» **WHAT YOU WILL DO**: Each line below from the line with "The width and" to the line with "Task: Navigate to Blogs in the menu" must be copied exactly, including those two, and no picture may appear in the copy.

---------- DATA FOR ANALYSIS

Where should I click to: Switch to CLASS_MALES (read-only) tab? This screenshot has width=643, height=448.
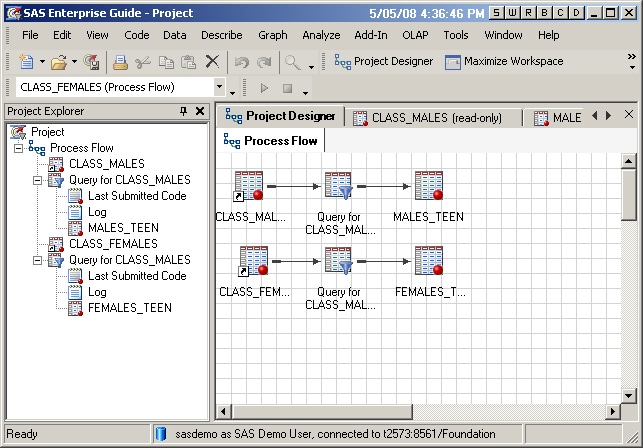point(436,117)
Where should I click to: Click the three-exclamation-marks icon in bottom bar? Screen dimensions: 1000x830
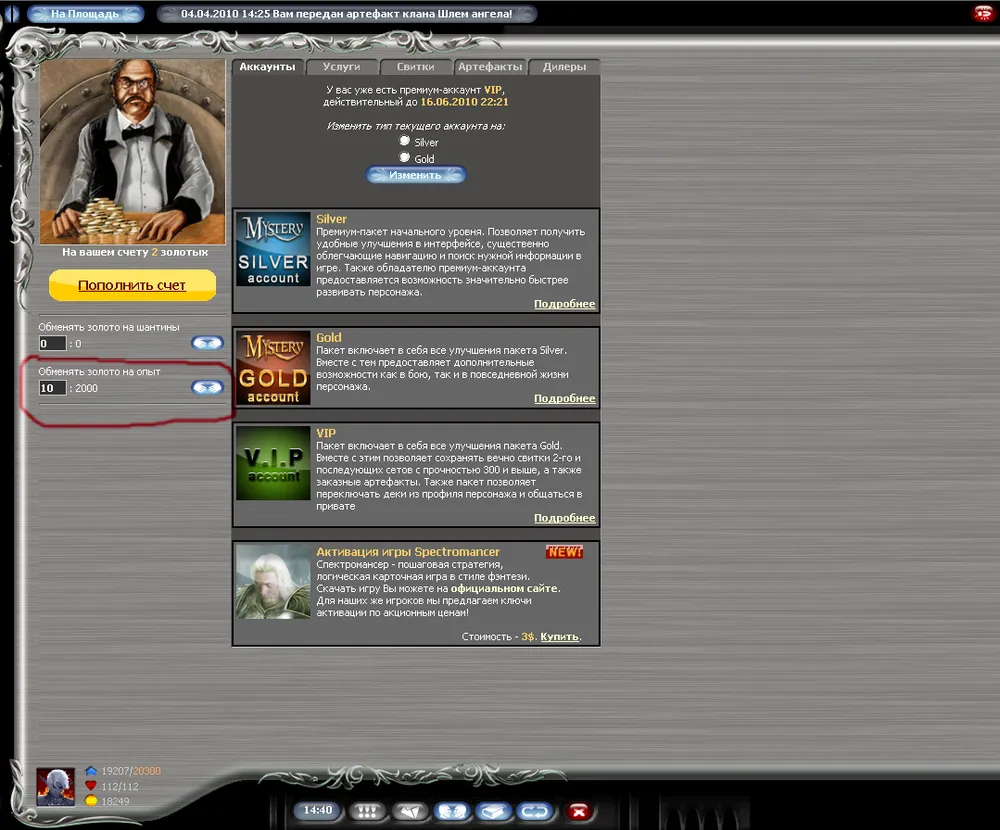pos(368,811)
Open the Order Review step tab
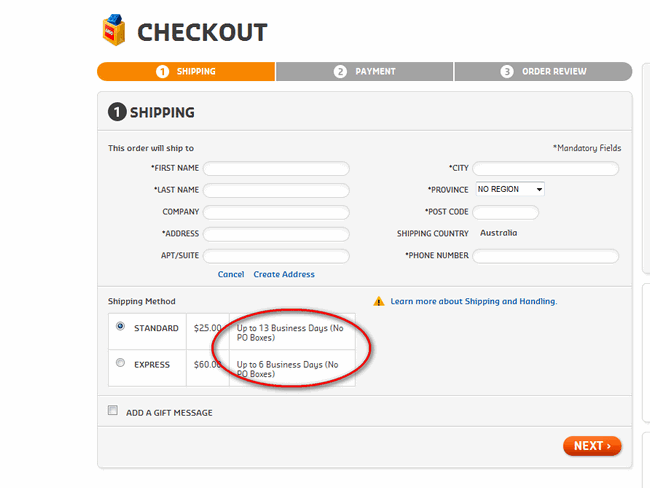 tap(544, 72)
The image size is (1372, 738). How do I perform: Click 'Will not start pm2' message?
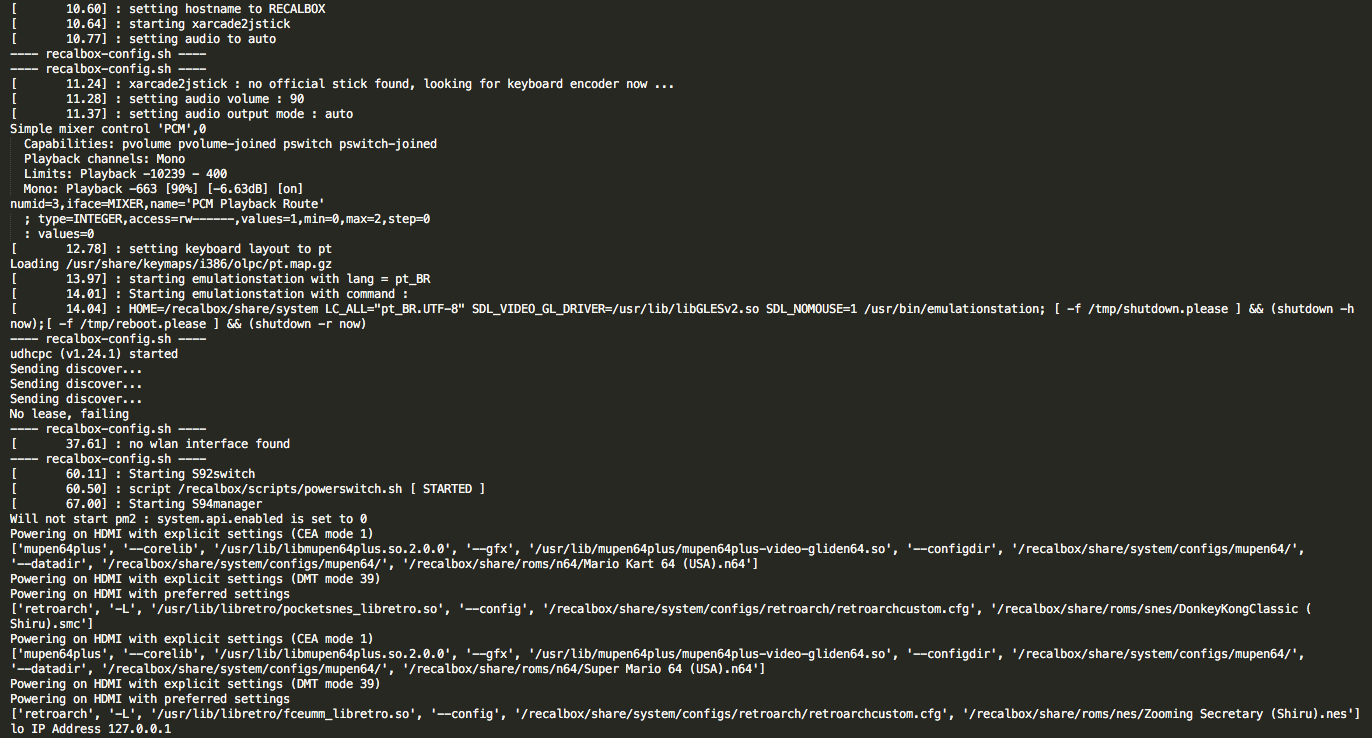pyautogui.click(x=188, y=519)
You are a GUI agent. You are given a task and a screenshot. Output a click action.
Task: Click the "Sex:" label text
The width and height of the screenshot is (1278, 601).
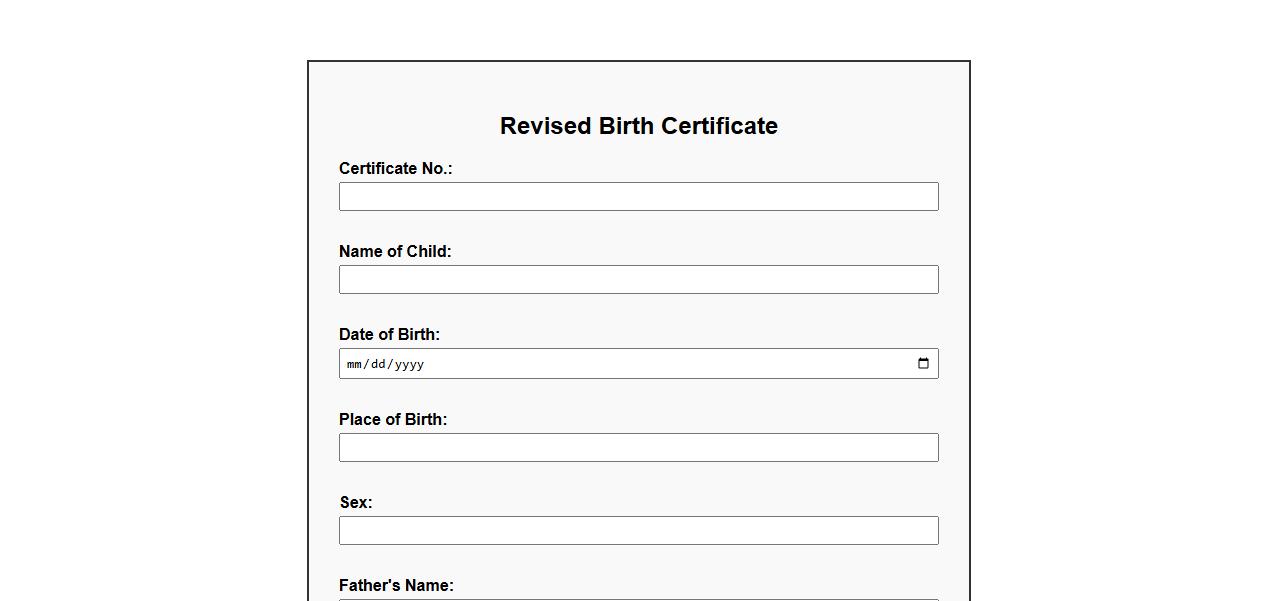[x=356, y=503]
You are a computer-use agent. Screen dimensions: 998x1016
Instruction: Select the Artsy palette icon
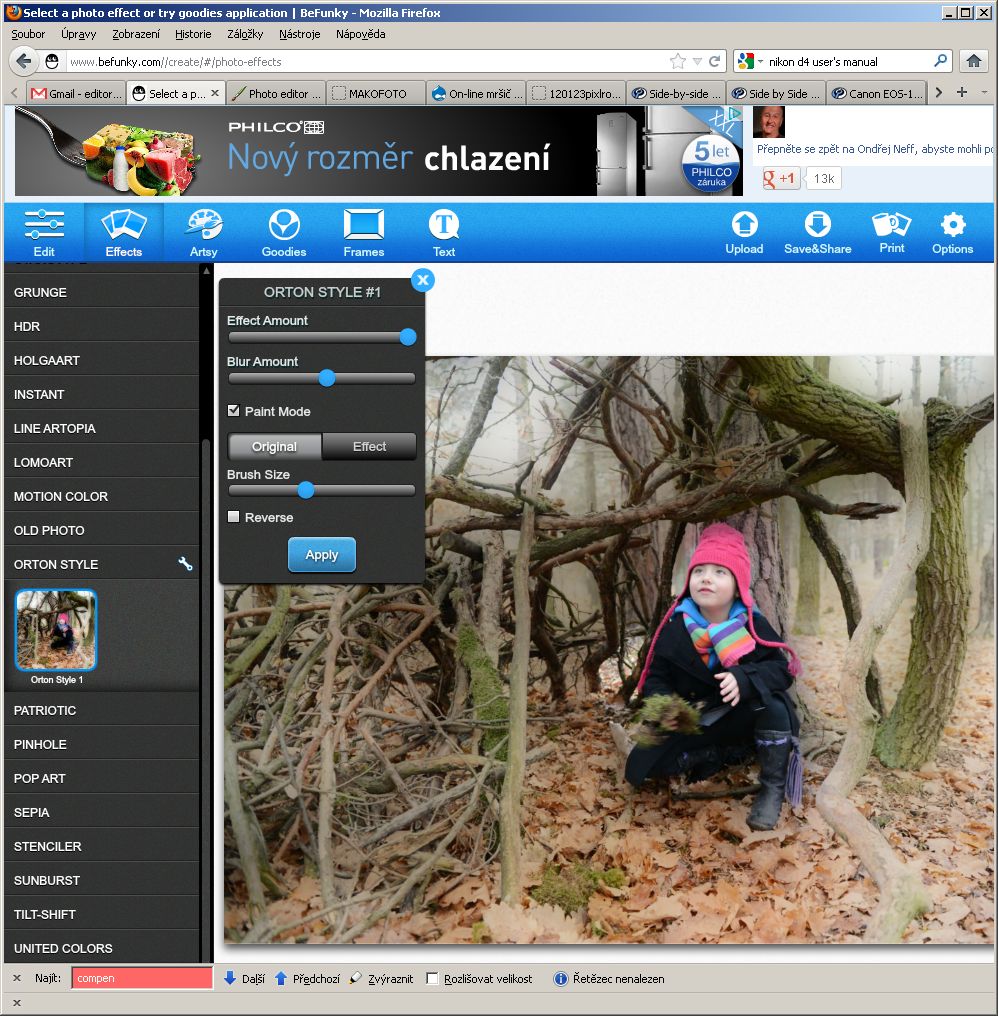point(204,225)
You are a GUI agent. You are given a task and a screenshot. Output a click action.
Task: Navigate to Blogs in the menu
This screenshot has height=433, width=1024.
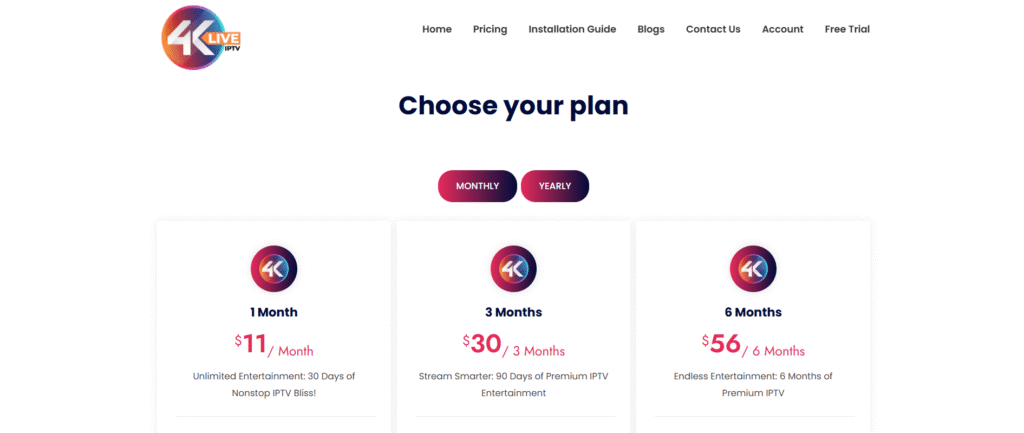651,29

--------------------

» **COMPLETED EXERCISE**:
The width and height of the screenshot is (1278, 601).
[x=356, y=503]
You are a computer-use agent. Screen dimensions: 998x1016
Instruction: Select the Artsy palette icon
point(204,225)
You are a GUI agent. You are given a task and a screenshot. Output a click action.
Task: Navigate to Blogs in the menu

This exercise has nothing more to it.